【ベルリン共同】第2次大戦中のナチス・ドイツによるホロコースト(ユダヤ人大量虐殺)の犠牲者を悼む「国際追悼デー」の27日、ポーランド南部オシフィエンチムにあるアウシュビッツ強制収容所跡で式典が開かれた。生存者ベルナルド・オッフェン氏(96)が演説し「再び憎悪が頭をもたげ暴力が正当化されている」と懸念を表明した。
旧ソ連軍による1945年1月27日の収容所解放から81年。パレスチナのイスラム組織ハマスの奇襲を受け、イスラエル軍はパレスチナ自治区ガザに侵攻。ドイツではイスラエルへの反発が強まり、反ユダヤ主義に基づく憎悪犯罪(ヘイトクライム)が増加している。

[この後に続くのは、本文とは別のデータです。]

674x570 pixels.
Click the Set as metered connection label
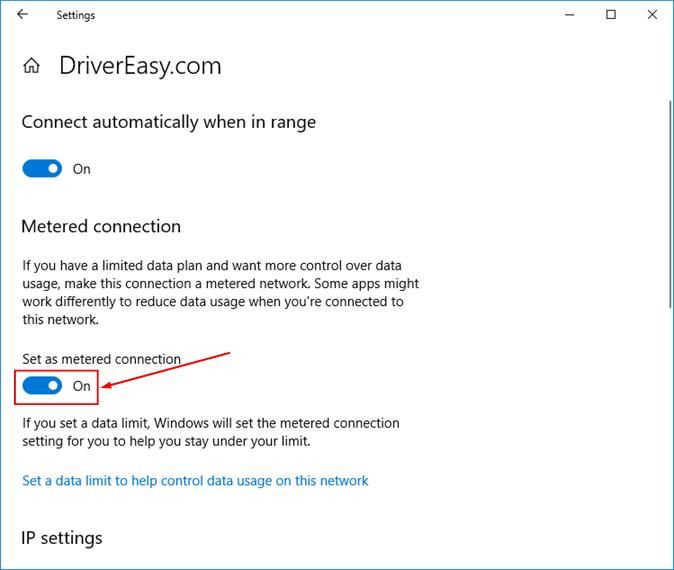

オッフェン氏は式典で「無関心がどこへ至るかをこの目で見てきた。(過去と)違う選択ができるはずだ」と訴えた。
ナチスの指導者ヒトラーは「ユダヤ人絶滅政策」を進め、計約600万人が犠牲になったとされる。アウシュビッツでは40年の開設から解放までに少なくとも110万人のユダヤ人らが犠牲になった。「アンネの日記」で知られるアンネ・フランクも一時収容されていた。